## Task statement
Go through the entries below from the first line and output each one exactly, up to and including the line with "Click the 填写".

Collected data entries:
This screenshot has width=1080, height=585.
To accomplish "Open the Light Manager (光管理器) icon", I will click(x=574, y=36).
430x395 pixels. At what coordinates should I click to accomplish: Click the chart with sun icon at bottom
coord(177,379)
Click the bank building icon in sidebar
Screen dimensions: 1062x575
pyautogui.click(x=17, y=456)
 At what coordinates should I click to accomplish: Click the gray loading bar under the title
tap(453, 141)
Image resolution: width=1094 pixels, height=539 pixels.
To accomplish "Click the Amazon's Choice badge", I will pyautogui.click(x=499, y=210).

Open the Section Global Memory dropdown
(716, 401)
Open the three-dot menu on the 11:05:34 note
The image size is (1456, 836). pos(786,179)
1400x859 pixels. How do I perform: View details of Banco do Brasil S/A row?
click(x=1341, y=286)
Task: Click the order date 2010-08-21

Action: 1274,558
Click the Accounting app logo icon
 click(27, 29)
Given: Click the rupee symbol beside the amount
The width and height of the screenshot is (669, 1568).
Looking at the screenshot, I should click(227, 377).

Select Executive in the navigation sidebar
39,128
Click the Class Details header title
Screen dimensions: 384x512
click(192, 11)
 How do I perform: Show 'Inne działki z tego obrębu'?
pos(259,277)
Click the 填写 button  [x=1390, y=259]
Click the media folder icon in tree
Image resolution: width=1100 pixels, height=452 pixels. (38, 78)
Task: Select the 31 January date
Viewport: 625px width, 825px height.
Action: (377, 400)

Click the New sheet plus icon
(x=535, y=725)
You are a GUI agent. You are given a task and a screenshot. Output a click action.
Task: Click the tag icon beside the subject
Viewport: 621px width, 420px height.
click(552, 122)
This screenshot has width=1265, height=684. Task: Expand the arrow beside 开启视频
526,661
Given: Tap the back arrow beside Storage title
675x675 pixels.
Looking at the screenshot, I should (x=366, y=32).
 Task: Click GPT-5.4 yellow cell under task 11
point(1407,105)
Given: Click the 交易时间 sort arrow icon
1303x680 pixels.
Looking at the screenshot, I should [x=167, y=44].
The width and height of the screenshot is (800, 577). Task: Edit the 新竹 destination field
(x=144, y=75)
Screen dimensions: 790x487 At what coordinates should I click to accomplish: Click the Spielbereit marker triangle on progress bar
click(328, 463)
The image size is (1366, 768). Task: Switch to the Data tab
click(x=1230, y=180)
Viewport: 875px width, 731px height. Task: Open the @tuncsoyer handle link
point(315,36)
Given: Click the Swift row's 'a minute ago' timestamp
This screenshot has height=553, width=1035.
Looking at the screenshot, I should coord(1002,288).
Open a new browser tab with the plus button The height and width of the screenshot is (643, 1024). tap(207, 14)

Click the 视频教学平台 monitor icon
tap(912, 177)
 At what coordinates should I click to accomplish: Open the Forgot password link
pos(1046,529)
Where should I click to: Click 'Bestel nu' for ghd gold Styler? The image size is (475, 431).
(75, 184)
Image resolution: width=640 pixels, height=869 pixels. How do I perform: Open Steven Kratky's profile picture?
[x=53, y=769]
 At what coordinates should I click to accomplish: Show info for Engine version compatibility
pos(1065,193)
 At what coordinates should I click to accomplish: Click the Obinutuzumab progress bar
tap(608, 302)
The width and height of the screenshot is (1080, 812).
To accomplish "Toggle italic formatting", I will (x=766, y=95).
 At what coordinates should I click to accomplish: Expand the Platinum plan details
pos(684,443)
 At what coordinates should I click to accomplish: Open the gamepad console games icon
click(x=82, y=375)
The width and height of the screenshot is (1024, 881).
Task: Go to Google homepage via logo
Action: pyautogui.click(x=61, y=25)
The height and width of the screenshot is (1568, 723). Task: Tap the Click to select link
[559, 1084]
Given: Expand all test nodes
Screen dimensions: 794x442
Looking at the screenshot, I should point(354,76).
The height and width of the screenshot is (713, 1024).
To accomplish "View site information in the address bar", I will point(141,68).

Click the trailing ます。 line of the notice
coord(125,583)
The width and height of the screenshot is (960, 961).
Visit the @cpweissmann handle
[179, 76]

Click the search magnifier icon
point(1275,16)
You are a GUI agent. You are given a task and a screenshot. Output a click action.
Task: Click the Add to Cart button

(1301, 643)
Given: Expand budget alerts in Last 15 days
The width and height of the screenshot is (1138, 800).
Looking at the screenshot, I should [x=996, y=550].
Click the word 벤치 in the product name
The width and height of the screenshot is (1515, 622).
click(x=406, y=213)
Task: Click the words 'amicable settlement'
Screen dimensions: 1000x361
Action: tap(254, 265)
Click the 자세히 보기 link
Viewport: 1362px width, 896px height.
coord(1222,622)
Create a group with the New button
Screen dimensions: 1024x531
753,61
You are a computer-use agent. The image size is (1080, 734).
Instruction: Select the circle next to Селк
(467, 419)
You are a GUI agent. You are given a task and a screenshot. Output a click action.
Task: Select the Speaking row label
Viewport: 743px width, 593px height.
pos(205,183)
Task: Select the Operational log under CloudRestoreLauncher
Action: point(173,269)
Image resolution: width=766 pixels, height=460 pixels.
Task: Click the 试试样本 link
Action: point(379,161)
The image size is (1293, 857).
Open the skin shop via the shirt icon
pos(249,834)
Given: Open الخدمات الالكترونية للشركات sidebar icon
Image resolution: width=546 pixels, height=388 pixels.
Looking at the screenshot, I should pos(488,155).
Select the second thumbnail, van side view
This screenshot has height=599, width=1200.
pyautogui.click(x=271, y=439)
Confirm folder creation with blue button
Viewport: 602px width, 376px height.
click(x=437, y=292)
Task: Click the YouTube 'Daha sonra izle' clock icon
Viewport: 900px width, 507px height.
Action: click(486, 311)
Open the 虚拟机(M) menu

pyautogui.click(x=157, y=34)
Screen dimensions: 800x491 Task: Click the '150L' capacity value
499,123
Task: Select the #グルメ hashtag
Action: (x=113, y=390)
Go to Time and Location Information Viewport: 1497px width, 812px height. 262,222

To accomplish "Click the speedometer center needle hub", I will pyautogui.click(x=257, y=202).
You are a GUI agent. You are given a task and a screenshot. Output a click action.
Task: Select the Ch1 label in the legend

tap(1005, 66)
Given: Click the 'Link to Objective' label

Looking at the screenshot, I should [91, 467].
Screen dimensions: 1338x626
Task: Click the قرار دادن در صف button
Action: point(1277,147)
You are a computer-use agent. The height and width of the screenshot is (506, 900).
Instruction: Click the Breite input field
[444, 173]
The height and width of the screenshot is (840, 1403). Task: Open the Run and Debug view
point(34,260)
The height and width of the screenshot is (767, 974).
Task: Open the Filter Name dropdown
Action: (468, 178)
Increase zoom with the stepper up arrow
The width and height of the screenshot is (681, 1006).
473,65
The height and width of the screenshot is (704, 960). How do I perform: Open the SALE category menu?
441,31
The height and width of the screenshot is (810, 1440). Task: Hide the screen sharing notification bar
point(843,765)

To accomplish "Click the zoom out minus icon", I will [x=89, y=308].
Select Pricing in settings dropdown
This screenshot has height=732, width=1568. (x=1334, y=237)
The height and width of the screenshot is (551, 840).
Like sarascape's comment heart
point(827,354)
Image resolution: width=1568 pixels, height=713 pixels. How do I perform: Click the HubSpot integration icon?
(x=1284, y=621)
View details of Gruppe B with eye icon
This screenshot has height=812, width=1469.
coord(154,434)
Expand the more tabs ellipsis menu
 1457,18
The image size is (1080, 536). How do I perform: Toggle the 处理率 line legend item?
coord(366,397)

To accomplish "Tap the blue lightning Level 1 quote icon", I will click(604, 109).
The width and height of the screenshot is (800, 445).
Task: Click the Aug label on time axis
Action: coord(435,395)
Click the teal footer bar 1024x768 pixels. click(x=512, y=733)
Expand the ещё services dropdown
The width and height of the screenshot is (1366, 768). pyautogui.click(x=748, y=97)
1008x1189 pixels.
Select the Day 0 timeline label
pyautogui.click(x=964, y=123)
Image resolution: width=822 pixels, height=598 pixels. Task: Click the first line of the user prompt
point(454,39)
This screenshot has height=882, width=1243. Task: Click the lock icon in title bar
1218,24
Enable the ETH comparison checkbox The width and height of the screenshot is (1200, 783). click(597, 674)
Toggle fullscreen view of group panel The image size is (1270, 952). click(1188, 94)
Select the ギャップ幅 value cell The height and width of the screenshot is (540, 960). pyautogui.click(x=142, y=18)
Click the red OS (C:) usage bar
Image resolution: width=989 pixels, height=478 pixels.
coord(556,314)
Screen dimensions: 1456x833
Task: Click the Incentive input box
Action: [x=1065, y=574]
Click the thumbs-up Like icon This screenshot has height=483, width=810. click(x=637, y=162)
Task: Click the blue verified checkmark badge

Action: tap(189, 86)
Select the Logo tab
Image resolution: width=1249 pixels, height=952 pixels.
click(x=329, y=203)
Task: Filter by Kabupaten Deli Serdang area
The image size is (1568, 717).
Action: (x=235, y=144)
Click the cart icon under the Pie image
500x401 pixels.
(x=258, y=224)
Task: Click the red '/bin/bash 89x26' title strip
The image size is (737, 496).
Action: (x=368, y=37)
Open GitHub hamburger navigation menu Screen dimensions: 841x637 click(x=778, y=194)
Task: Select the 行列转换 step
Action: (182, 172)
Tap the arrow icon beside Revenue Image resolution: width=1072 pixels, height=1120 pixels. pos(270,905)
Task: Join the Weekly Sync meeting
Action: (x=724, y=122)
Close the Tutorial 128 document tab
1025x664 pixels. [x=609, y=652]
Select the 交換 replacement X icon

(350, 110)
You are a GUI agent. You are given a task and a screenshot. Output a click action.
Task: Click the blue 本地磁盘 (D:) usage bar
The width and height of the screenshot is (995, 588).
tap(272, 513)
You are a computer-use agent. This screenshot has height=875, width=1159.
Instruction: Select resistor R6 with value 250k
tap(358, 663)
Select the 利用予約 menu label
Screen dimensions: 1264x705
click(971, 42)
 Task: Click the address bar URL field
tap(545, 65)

## Solution to this exercise
This screenshot has width=1080, height=585.
To accomplish "Open the Light Manager (光管理器) icon", I will click(x=574, y=36).
430x395 pixels. At what coordinates should I click to accomplish: Click the chart with sun icon at bottom
coord(177,379)
Click the bank building icon in sidebar
Screen dimensions: 1062x575
pyautogui.click(x=17, y=456)
 At what coordinates should I click to accomplish: Click the gray loading bar under the title
tap(453, 141)
Image resolution: width=1094 pixels, height=539 pixels.
To accomplish "Click the Amazon's Choice badge", I will pyautogui.click(x=499, y=210).

Open the Section Global Memory dropdown
(716, 401)
Open the three-dot menu on the 11:05:34 note
The image size is (1456, 836). pos(786,179)
1400x859 pixels. How do I perform: View details of Banco do Brasil S/A row?
click(x=1341, y=286)
Task: Click the order date 2010-08-21

Action: 1274,558
Click the Accounting app logo icon
 click(27, 29)
Given: Click the rupee symbol beside the amount
The width and height of the screenshot is (669, 1568).
Looking at the screenshot, I should click(227, 377).

Select Executive in the navigation sidebar
39,128
Click the Class Details header title
Screen dimensions: 384x512
click(192, 11)
 How do I perform: Show 'Inne działki z tego obrębu'?
pos(259,277)
Click the 填写 button  [x=1390, y=259]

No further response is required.